Internet latency is crucial in providing reliable and efficient networked services such as online retails (e.g., Amazon), multimedia streaming (e.g., Netflix), and social networking (e.g., Twitter). For example, Netflix runs its servers on the Amazon cloud in geographically diverse locations, and provides video streams from the server that can deliver the content to a client in the shortest time. In order to support this server selection in distributed computing, measuring accurate latency becomes extremely important. The trend of mobile computing like iPhone and Android-based smartphones only accelerates the importance of accurate latency measurement due to its nature of rapidly changing locations and interactivity. Accurately measuring network latency, however, is not an easy task due to lack of testing resources, the sheer volume of collected data points, the tedious and repetitive aspect of measurement practice, and clock synchronization. In addition, the time that latency is measured affects measurement results significantly due to network dynamics, volatile traffic conditions, and network failures. Hence, it is critical to measure latencies over a wide span of time and days to acquire a representative and comprehensive view.

In the literature, latency measurement has been studied extensively. For accurate measurements, end hosts at strategic locations are used (Francis, et al., 2001), latency is estimated based on coordinated using landmark hosts (Ng & Zhang, 2001) or DNS queries (Gummadi, Saroiu, & S., 2002), or routing topology (Dabek, Cox, Kaashoek, & Morris, 2004) (H. Madhyastha, 2006). Measured latencies also help select target servers to achieve specified optimization goals in routing, content distribution networks, and cloud computing (Wendell, Jiang, Freedman, & Rexford, 2010) (Khosla, Fahmy, & Hu, 2012) (Ding, Chen, T., & Fu, 2010). Their objective function is to minimize the total execution time and select best replica servers considering server loads, cost and locations. Recently, mobile-cloud computing has gained considerable attention in which a mobile device offloads its computation to servers in the cloud seamlessly and transparently. Again, choosing right servers is critical to lower execution time, and we can use profiling that estimates execution time as a function of latency, loads, program, and network conditions.

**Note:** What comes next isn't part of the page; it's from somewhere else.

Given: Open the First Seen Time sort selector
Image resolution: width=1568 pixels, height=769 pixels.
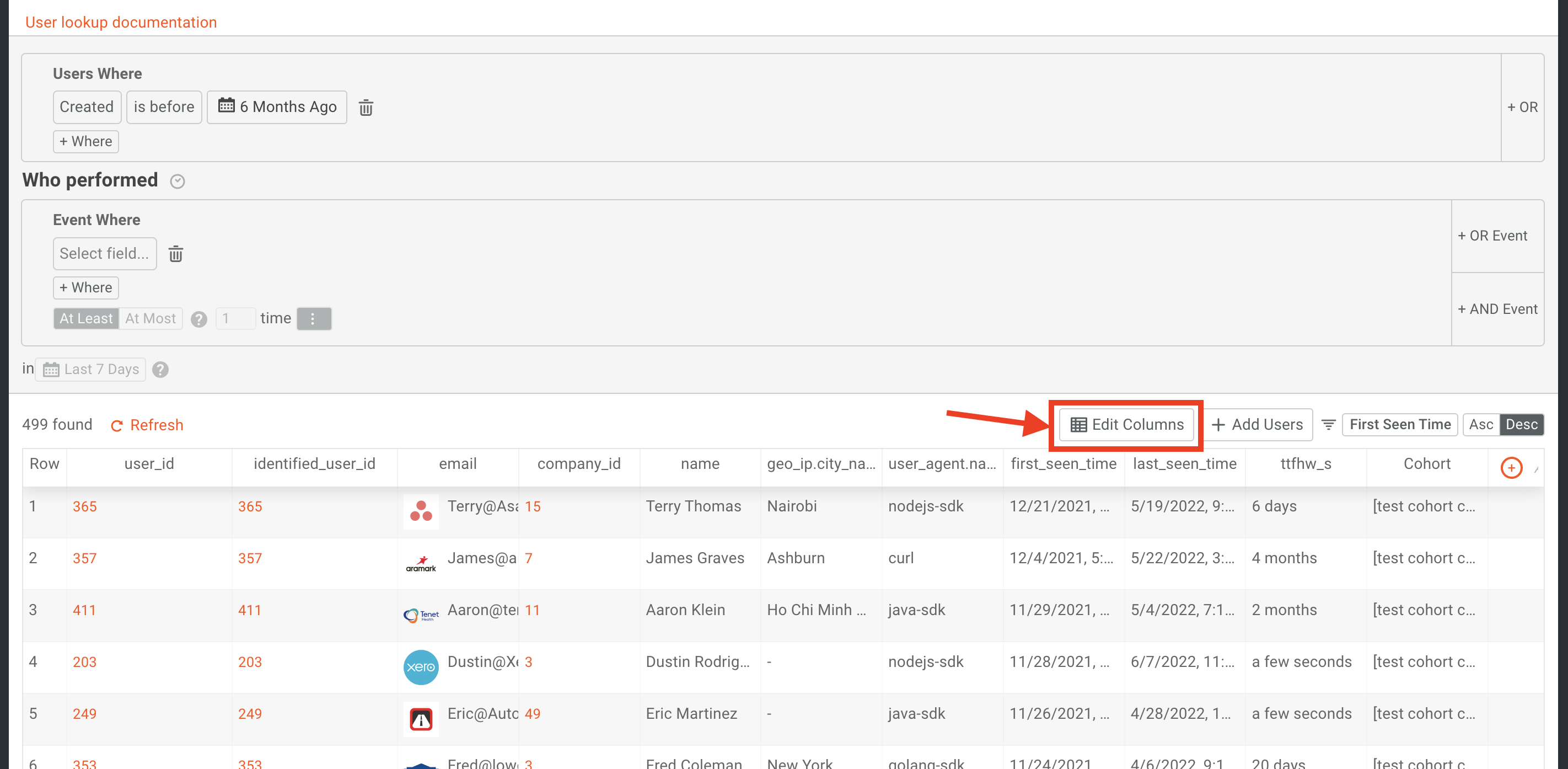Looking at the screenshot, I should tap(1399, 424).
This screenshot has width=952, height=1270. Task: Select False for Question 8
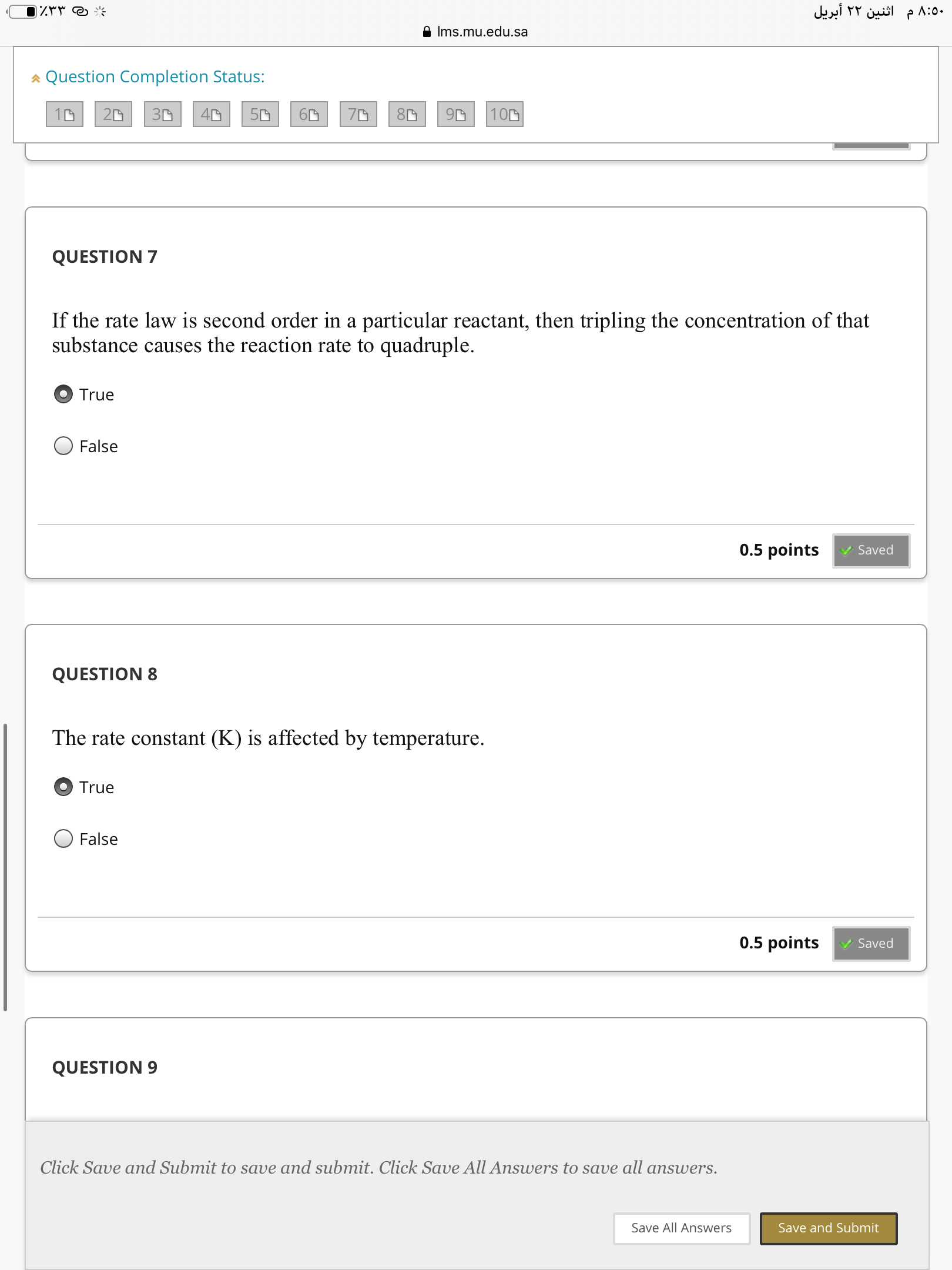[63, 839]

The primary focus of this chapter is to discuss the techniques that use PlanetLab (PlanetLab, 2014) in order to measure latency in the Internet, its underlying infrastructure, representative latency results obtained from experiments, and how to use these measure latencies. As PlanetLab provides a world-scale network testbed, it has become a popular platform for network measurement. Based on our own experience, we discuss details regarding PlanetLab: 1) the fundamentals of PlanetLab, 2) how to establish a PlanetLab site and connect to its network, 3) how to manage an account, nodes, and slices, 4) how to run a server and manage tens or hundreds of servers, and 5) how to collect measurements like latency. Our results imply significant discrepancy between global and local latencies. Here, global latencies refer to latency of a long distance connection like transoceanic network link while local latencies are network delay between regional end-hosts. We look into the causes that make such discrepancy; this helps understand the underlying cause. Additionally, we present measured latency results from our own experiments and analysis on the distributions, averages, and their implications.

This chapter is organized as follows: First, we discuss the basics of PlanetLab and using PlanetLab for network latency measurement purposes. Second, we discuss the underlying network infrastructure that causes different latency measurements for global and local connections. Third, we report measured latencies from our experiments and analyze their causes and effects. Finally, we conclude this chapter with discussion on using measured latencies for applications and systems.